** PROBLEM DETAILS **
Your output should be the line with "English (1281, 127)" and all following lines of the data below, through the end, repeated exactly.

** GIVEN INFORMATION **
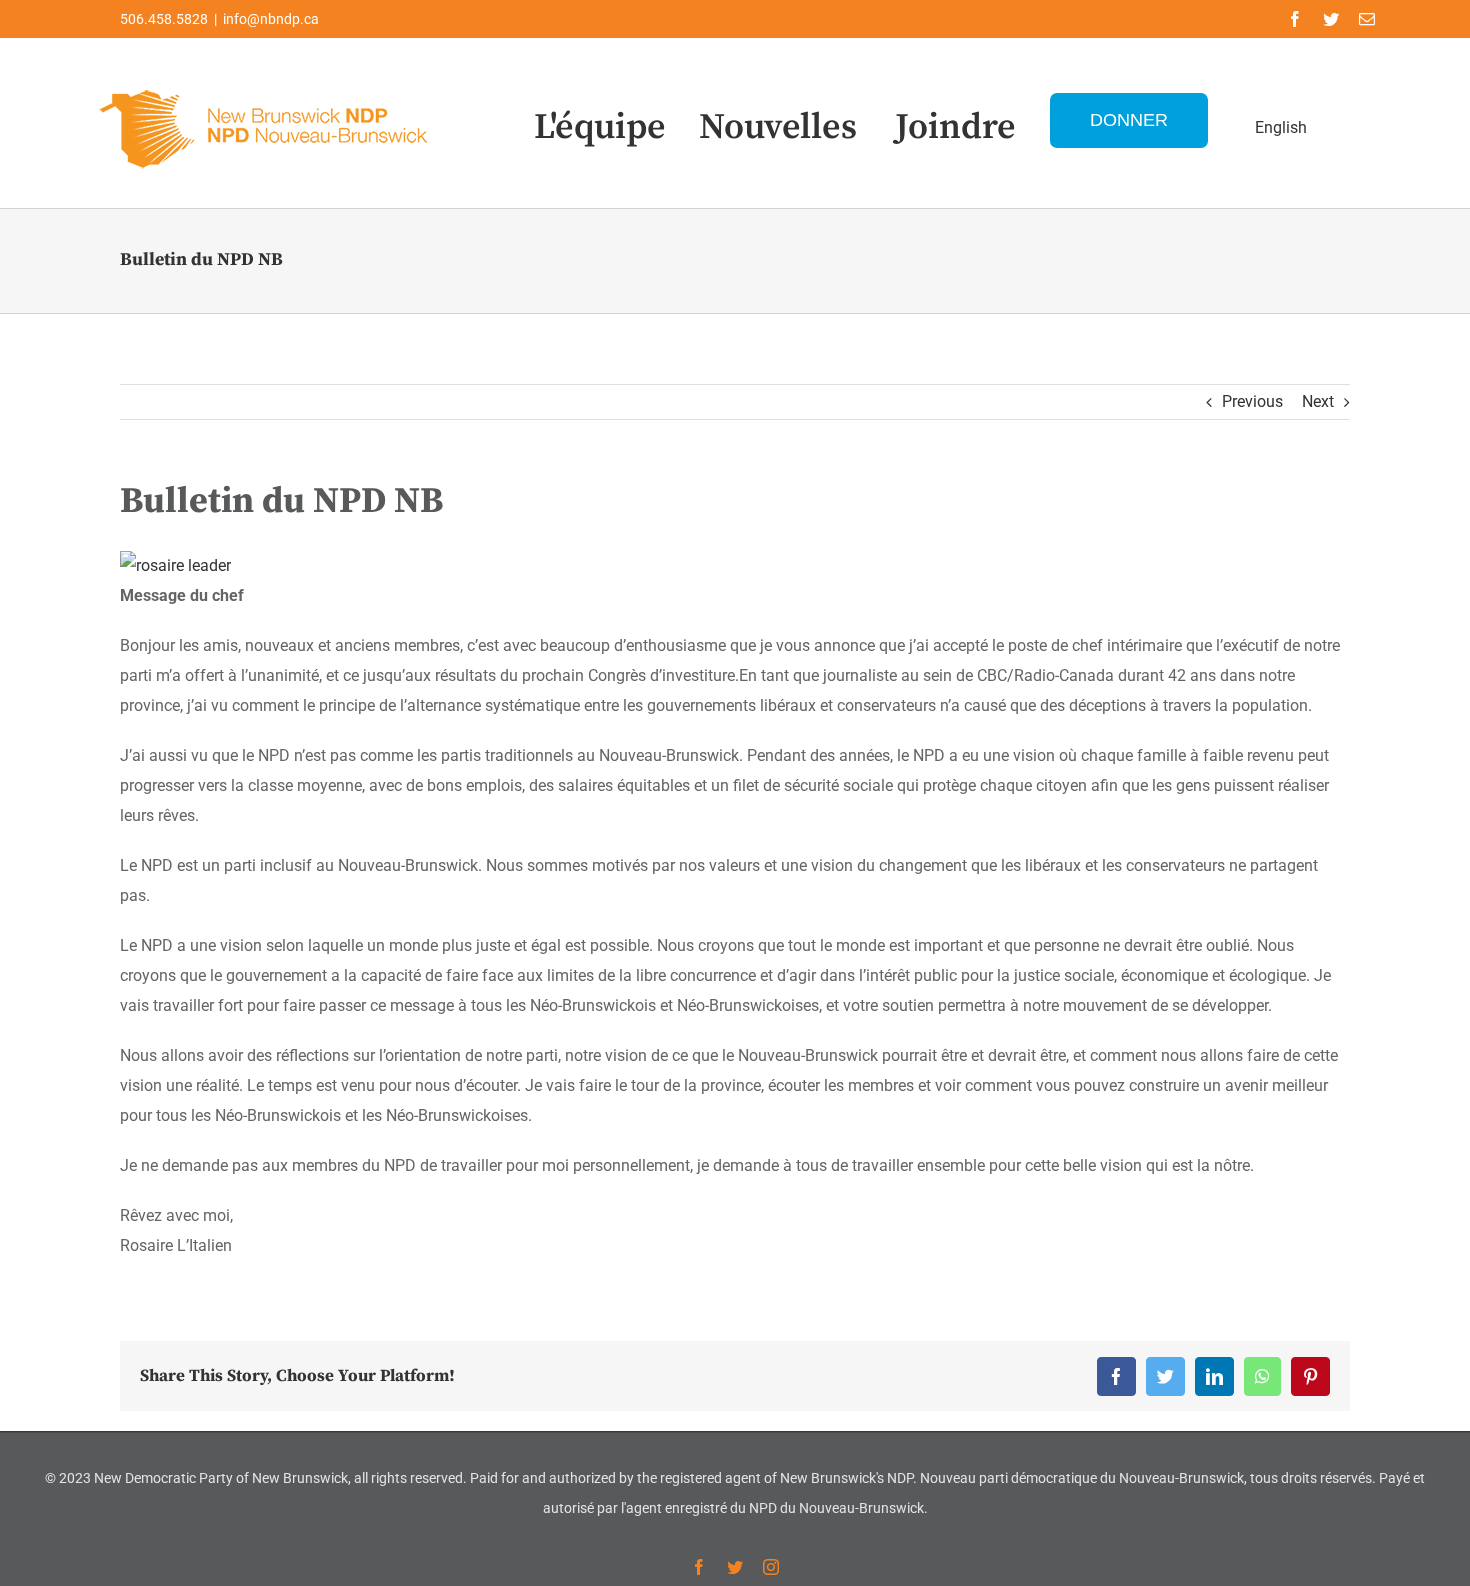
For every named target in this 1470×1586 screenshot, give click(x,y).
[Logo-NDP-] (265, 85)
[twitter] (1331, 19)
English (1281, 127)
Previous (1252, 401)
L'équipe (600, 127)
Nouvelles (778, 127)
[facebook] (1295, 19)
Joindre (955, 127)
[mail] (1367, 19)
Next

** RESULT OF THE EXERCISE **
English (1281, 127)
Previous (1252, 401)
L'équipe (600, 127)
Nouvelles (778, 127)
[facebook] (1295, 19)
Joindre (955, 127)
[mail] (1367, 19)
Next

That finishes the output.